Largo rato ha aguardado Mónica para acercarse al lecho. Desde lejos le mira, hasta que el ritmo de la respiración de Juan se hace más acompasado, hasta que le parece que está dormido. Entonces se aproxima paso a paso, mirándole con el alma en las pupilas. Ahora sí puede envolverle en la ola gigante de su ternura, y, sin querer, piensa que bajo aquel mismo techo, agrietado y miserable, corrieron los días más amargos de la vida de aquel hombre que no supo, de niño, de sonrisas y caricias... Tal vez estuvo enfermo muchas veces entre aquellas paredes inhóspitas, y sólo la Providencia cuidó de conservar su vida... ¡Cómo querría inclinarse sobre la morena cabeza, cubrir de besos su frente, sus mejillas, sus labios ahora pálidos, arrullarle en sus brazos como si otra vez fuese un niño! Ahora, herido e indefenso, el amor de Mónica toma para él una forma distinta... Quiere estar cerca, respirando el aire que él respira... Sus rodillas se doblan y queda acurrucada allí, junto a él, sobre el desnudo suelo, mientras susurra:
–Juan... Si tú me amaras...
Mónica se ha alzado del duro suelo junto al lecho de Juan, donde un instante cayera rendida por el sueño y el cansancio... Aun temblorosa, va hacia la ventana abierta de par en par... Una pequeña sombra oscura se mueve entre las piedras, y Mónica le reprocha:
–¿Qué haces ahí, Colibrí? ¿Por qué no duermes? ¿Qué te pasa?
–No me pasa nada... Estaba aquí por si usted me llamaba... No puedo dormir, porque tengo mucho calor... Hay que ver el calor que hace... Y el cielo está otra vez colorado, mi ama. ¿Se fija?

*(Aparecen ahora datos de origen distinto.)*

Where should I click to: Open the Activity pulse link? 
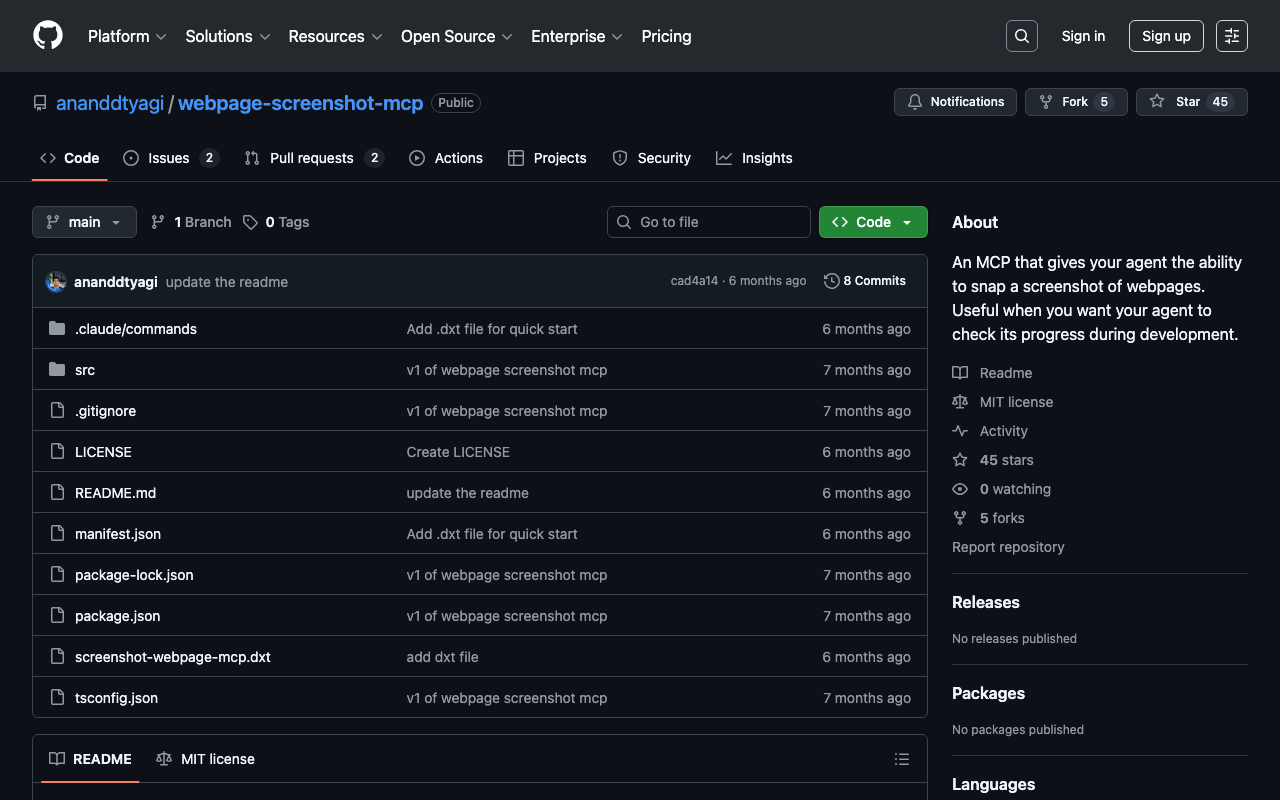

Colibrí se ha acercado a la ventana del lado exterior, hasta apoyarse también en el marco, donde las manos de Mónica se crispan. Con la mirada ingenua de sus grandes ojazos, contempla aquel cielo cargado de nubes rojizas, panzudas y espesas; aquel cielo tan bajo, que parece una inmensa lona tendida sobre el áspero paisaje; tan espeso, que a su través no se ven los picos de las montañas... Mónica no alza la cabeza. Sus ojos van por los caminos de la tierra, rebuscan con ansia entre la línea de soldados, y le da un vuelco el corazón al no divisar ya el cochecillo de Renato... Y con ansia, pregunta a Colibrí:
–Se fue ya el señor Renato, ¿verdad?
–Sí, mi ama. Se fue, y cambiaron dos veces la guardia... Y allá abajo, los pescadores están arreglando una lancha grande... —Y bajando la voz, explica en tono de misterio—: No quieren decírselo a nadie... Quieren salir de aquí por el mar, y cuando estén del otro lado, poner un barril de pólvora entre los arrecifes, debajo del campamento donde están los soldados, y prenderle fuego con una mecha muy larga, para que se mueran todos...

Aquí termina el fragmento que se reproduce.